[562] Ibid., Hull to Eustis, June 24 and 26, 1812.

[563] Adams, United States, VI, 298-99; Drennan Papers, Hull to Eustis, June 26, 1812.

On July 5 Hull reached Detroit, and four days later received word from Washington to begin the invasion of Canada.[564] His reply expressed confidence in his ability to drive the British from the opposite bank of the river, but he did not believe he could take Maiden. A week later he crossed the river and occupied Sandwich, the British retiring before him without a blow. From Sandwich a proclamation was issued to the Canadians, designed to secure their acquiescence in the American conquest.[565] To some extent this hope was realized, and numbers of the Canadian militia deserted to the Americans. Instead, however, of pressing the attack on Maiden at once, from this time Hull delayed until, with the enemy growing stronger and his own position more precarious, he lost all hope of success and retreated to Detroit. The factors responsible for this decision were the news of the capture of Mackinac with the prospect of the approach of a large number of traders and Indians upon Detroit in his rear, and the attacks by Tecumseh's Indians upon his line of communications with Ohio.

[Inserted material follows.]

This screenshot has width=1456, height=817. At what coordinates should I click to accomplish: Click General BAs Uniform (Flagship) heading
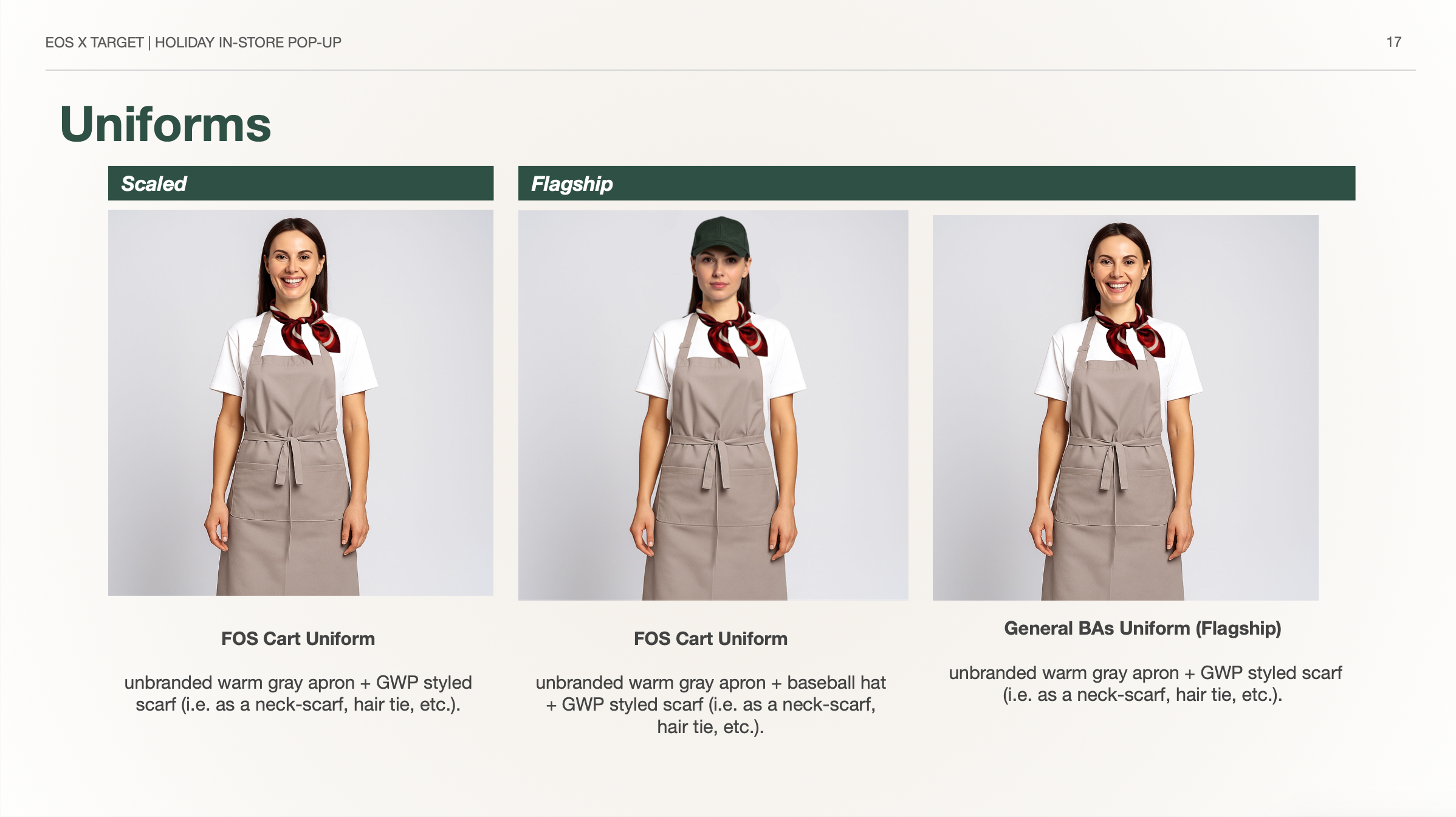pos(1142,628)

[564] Adams, op. cit., VI, 302.

[565] Ibid., VI, 303-4.

While Hull had thus been conducting affairs at Detroit, Dearborn, who had command of the army in New York, was dallying at Boston and Albany, doing nothing to engage the British by pushing the attack upon Canada from New York, a measure which was essential to Hull's success. On August 9 he even entered into an armistice with the British which bound him to act only on the defensive until the government at Washington should decide upon the effect of the repeal of the obnoxious orders. This inactivity in the East left Brock, the British commander in Upper Canada, entirely free to direct his attention to Hull; and the attack upon Niagara on which Hull on July 19 had declared all his own success would depend was not made. Moving with a vigor and daring conspicuously wanting in the American generals. Brock transferred all of his available forces from the Niagara frontier to Maiden. On arriving there he quickly determined to cross the river and assail Hull in Detroit. Although Hull's force was the larger, the audacity of Brock, combined with the senility displayed by Hull, rendered the movement a complete success. Without awaiting the assault, Hull surrendered his entire army, together with Detroit and Michigan Territory, to the British.

CHAPTER X
THE BATTLE AND DEFEAT

On the issue of Hull's campaign hung the fate of Fort Dearborn. With the Indian, war was a passion, at once his greatest pleasure and his chief business in life. He could not remain an idle spectator of such a war as had now been joined between the white races, but must be a participant on one side or the other. The exhortations of the Americans that the red man hold aloof from the war, which did not concern him, and let the whites fight out their own quarrel, would be heeded only on one condition. The Americans must manifest such a decided superiority over the British as to convince him that theirs was the successful cause. Both disposition and self-interest urged the Indian to take his stand on the winning side. As long as appearances led him to believe that this was the American, he would hold aloof from the war, since the United States did not desire his assistance. In the contrary event both inclination and self-interest would lead him to side with the British.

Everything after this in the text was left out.